◆ **Work to be completed**
Leave out the pictures and restate exactly, and only, the lines from the one that contains "Add projection after the username row" through the final line of the material below.

* * * * *

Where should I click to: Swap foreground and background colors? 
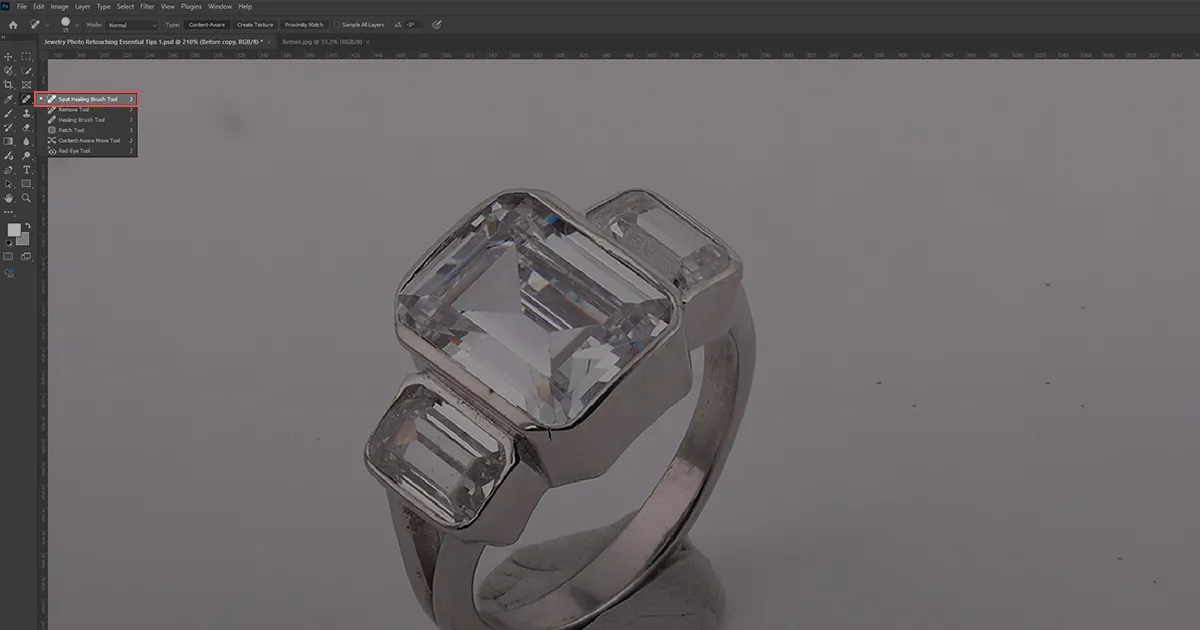(x=27, y=225)
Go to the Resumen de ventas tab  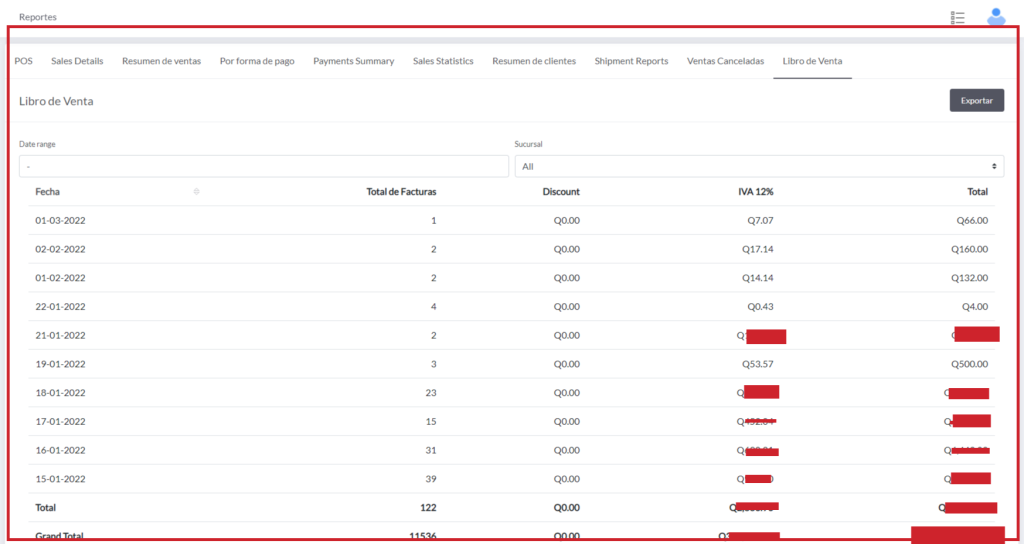pos(161,61)
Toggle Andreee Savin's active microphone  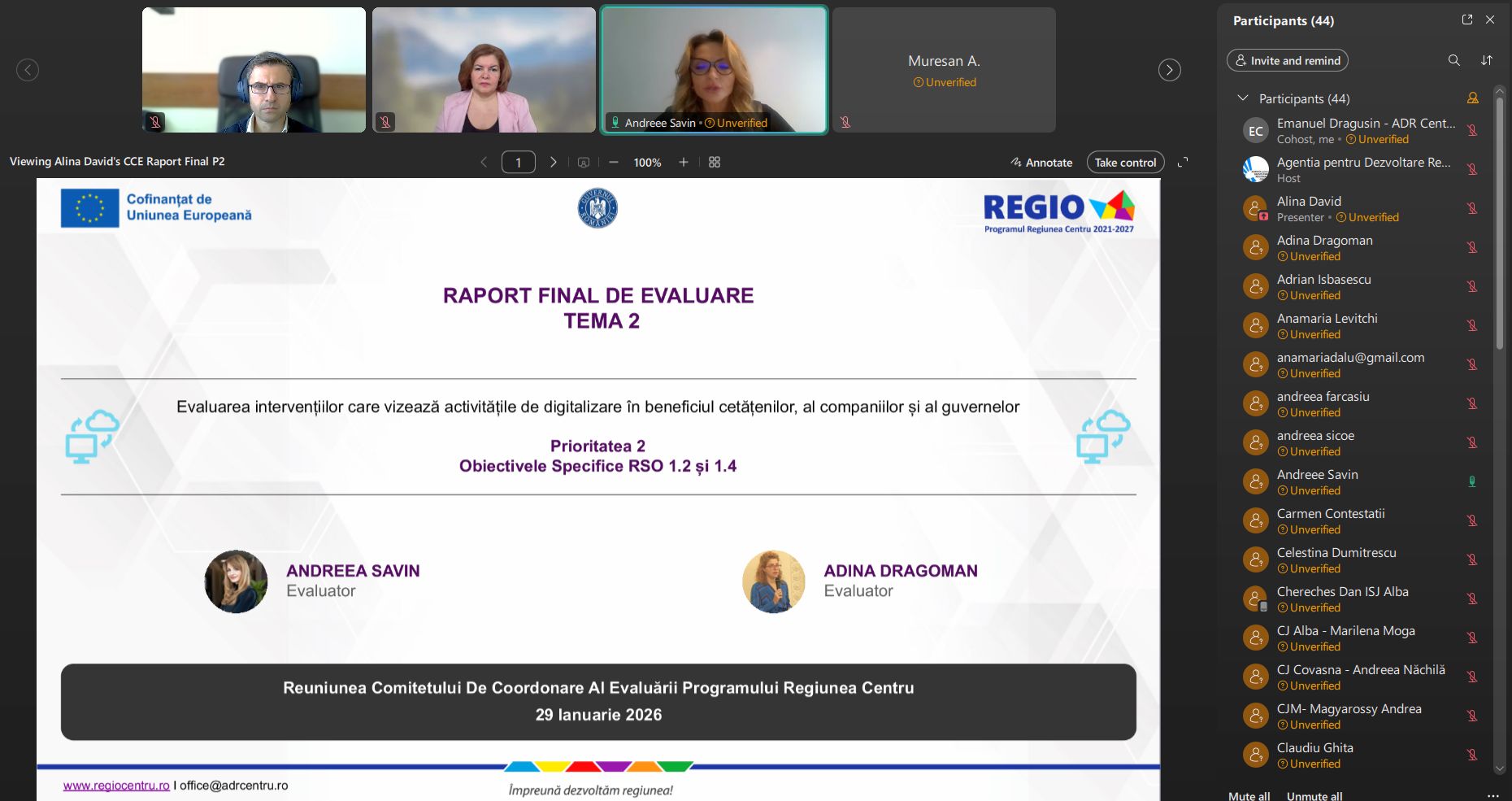click(1471, 481)
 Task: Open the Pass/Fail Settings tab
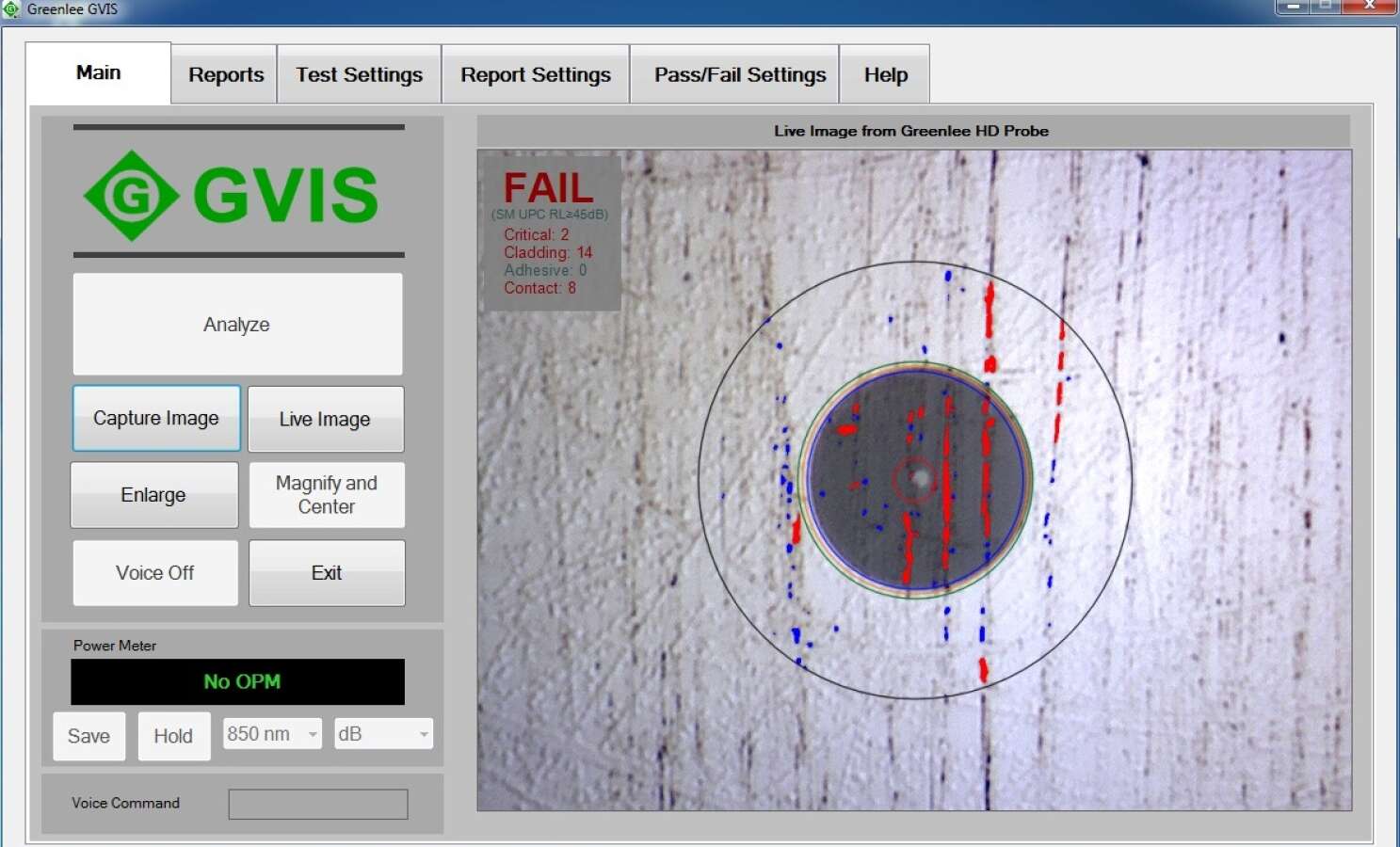click(x=739, y=74)
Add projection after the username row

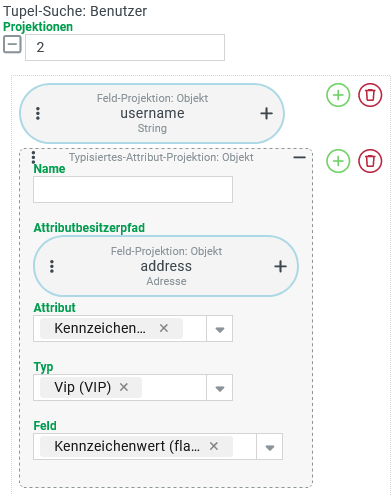coord(338,95)
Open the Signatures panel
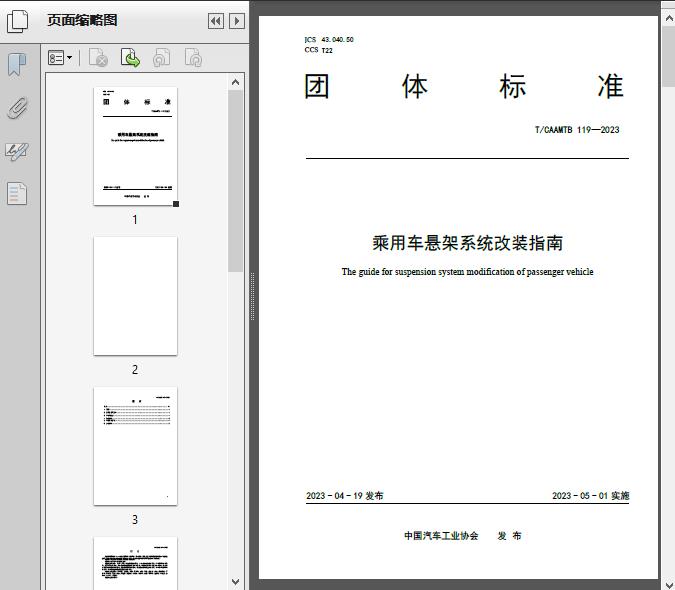This screenshot has width=675, height=590. click(17, 151)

* * * * *

◆ **Result of the task**
Add projection after the username row

coord(338,95)
Open the Signatures panel
This screenshot has width=675, height=590. click(17, 151)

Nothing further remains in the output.